03-30-2017 11:47 AM - edited 03-05-2019 08:17 AM
I have an issue regaridng EIGRP and VLANs. I have two layer 3 switches connected together via a /30 subnet. Both of these switches have the same SVI (VLAN 99) for management and are showing up/up. From Switch1 I am unable to ping the VLAN 99 interface on Switch2 and vice versa. As you can see below the eigrp topology shows 10.1.99.0 connected via vlan99. How can I approach this?
Switch1:
interface FastEthernet0/1
description <--To Switch2-->
no switchport
ip address 10.8.1.5 255.255.255.252
interface Vlan99
description <--Management-->
ip address 10.1.99.1 255.255.255.0
router eigrp 1
network 10.1.99.0 0.0.0.255
network 10.8.1.4 0.0.0.3
Switch1#show ip eigrp top
EIGRP-IPv4 Topology Table for AS(1)/ID(10.8.1.5)

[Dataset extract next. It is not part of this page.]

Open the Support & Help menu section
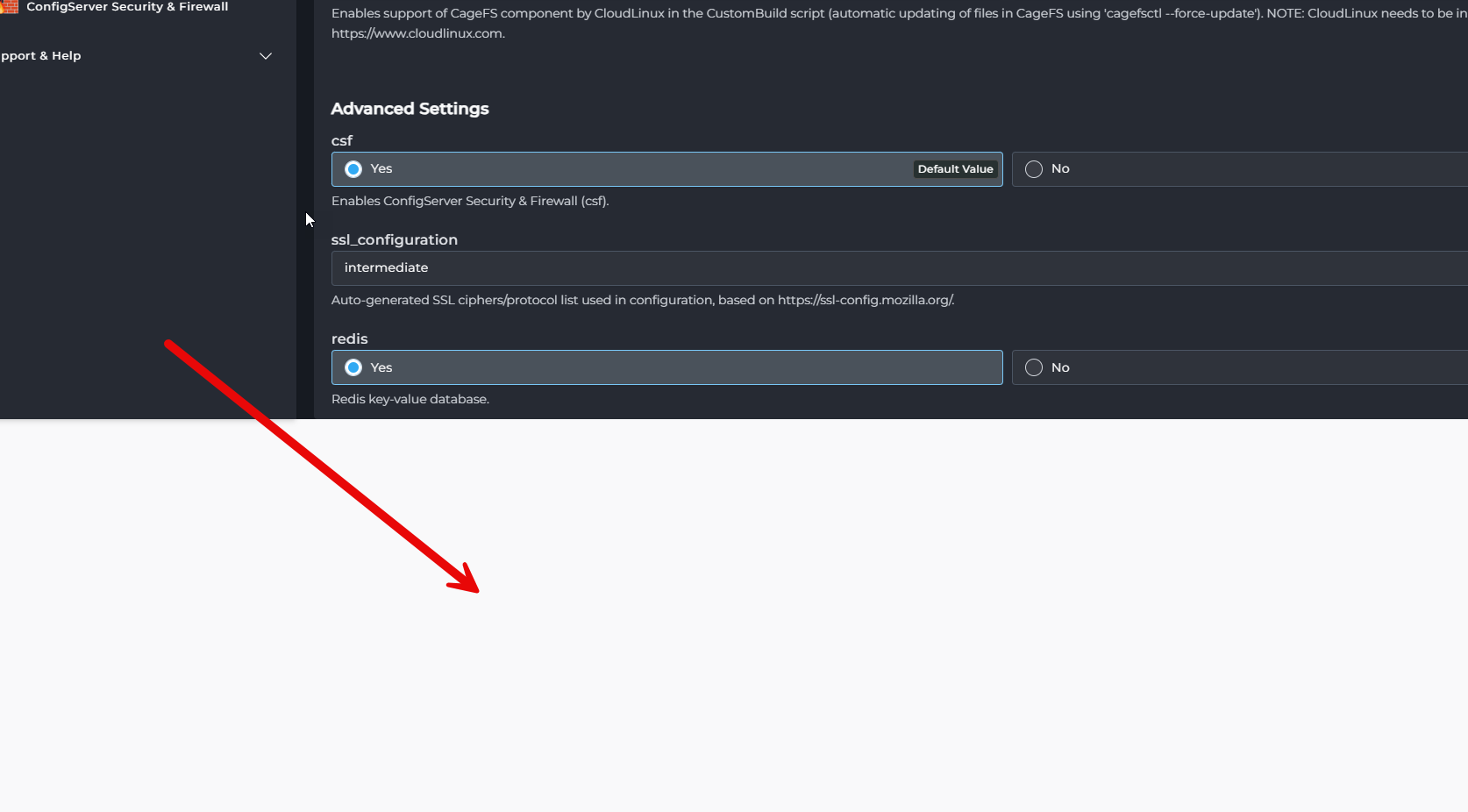The image size is (1468, 812). (41, 56)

Codes: P - Passive, A - Active, U - Update, Q - Query, R - Reply,
r - reply Status, s - sia Status
P 10.8.1.4/30, 1 successors, FD is 28160
via Connected, FastEthernet0/1
P 10.1.99.0/24, 1 successors, FD is 2816
via Connected, Vlan99
Switch2:
interface GigabitEthernet1/0/1
description <--To Switch1-->
no switchport
ip address 10.8.1.6 255.255.255.252
interface Vlan99
description <--Management-->
ip address 10.1.99.10 255.255.255.0
router eigrp 1
network 10.1.99.0 0.0.0.255
network 10.8.1.4 0.0.0.3
eigrp stub connected summary
Switch2#show ip eigrp top
EIGRP-IPv4 Topology Table for AS(1)/ID(10.8.1.6)
Codes: P - Passive, A - Active, U - Update, Q - Query, R - Reply,
r - reply Status, s - sia Status
P 10.8.1.4/30, 1 successors, FD is 28160
via Connected, GigabitEthernet1/0/1
P 10.1.99.0/24, 1 successors, FD is 2816
via Connected, Vlan99
03-30-2017 12:07 PM
You cannot separate the same vlan/IP subnet by a L3 link. If you look at routing tables each switch sees vlan 99 as local because it is.

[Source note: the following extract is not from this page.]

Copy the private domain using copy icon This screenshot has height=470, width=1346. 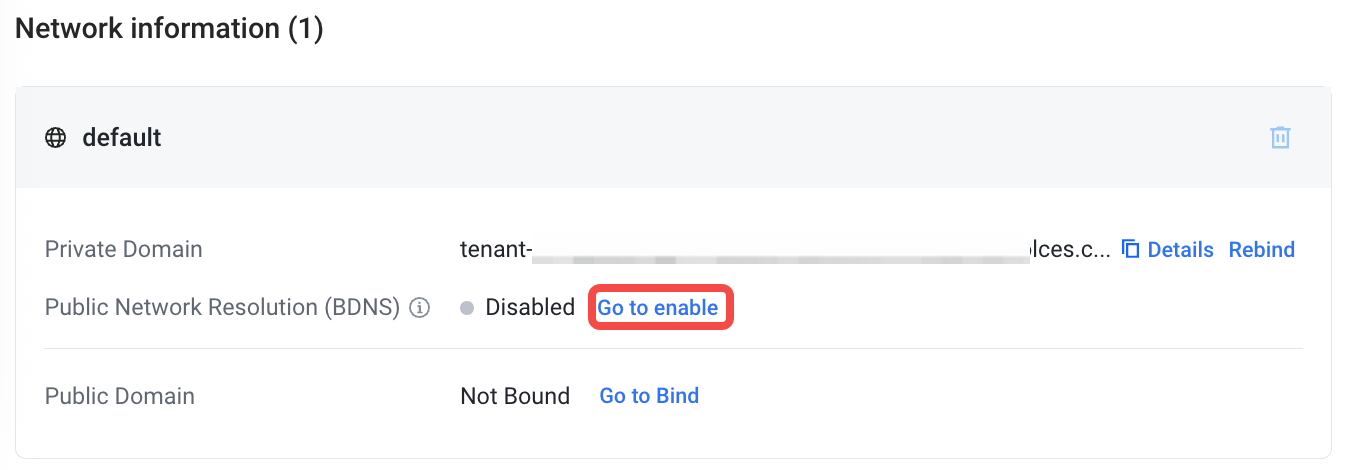tap(1131, 249)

If you want to use the same vlan/IP subnet on all switches for management your links need to be trunks.
Jon
03-30-2017 12:14 PM
Your issue is that you have the VLAN 99 on opposite sides of a routed network. In addition to that the IP scheme on both "inside networks" (vlans 99) overlap eachother. They are both on the 10.1.99.X/24 network. Either router will never route packets destined for the 10.1.99.X/24 network across your 10.8.1.5 255.255.255.252 network b/c both routers already see the 10.1.99.X/24 network as directly connected (b/c it is directly connected to both routers).
You have two ways to 'correct' this.
1. configure the link between the two switches/routers as a trunk so traffic between them will be switched and not routed (probably the best solution)
2. change your IP scheme so you don't have overlapping networks behind your routers/switches.
**note that I'm using router/switch interchangeably b/c you have routing enabled on your switches, thus they are essentially routers for the purposes of your issue.
** note2,,, in your current setup even though you have vlan 99 on both switches, they do not 'know' about one another since they are behind routed networks. Meaning vlan 99 on one switch has nothing to do with vlan 99 on the other switch.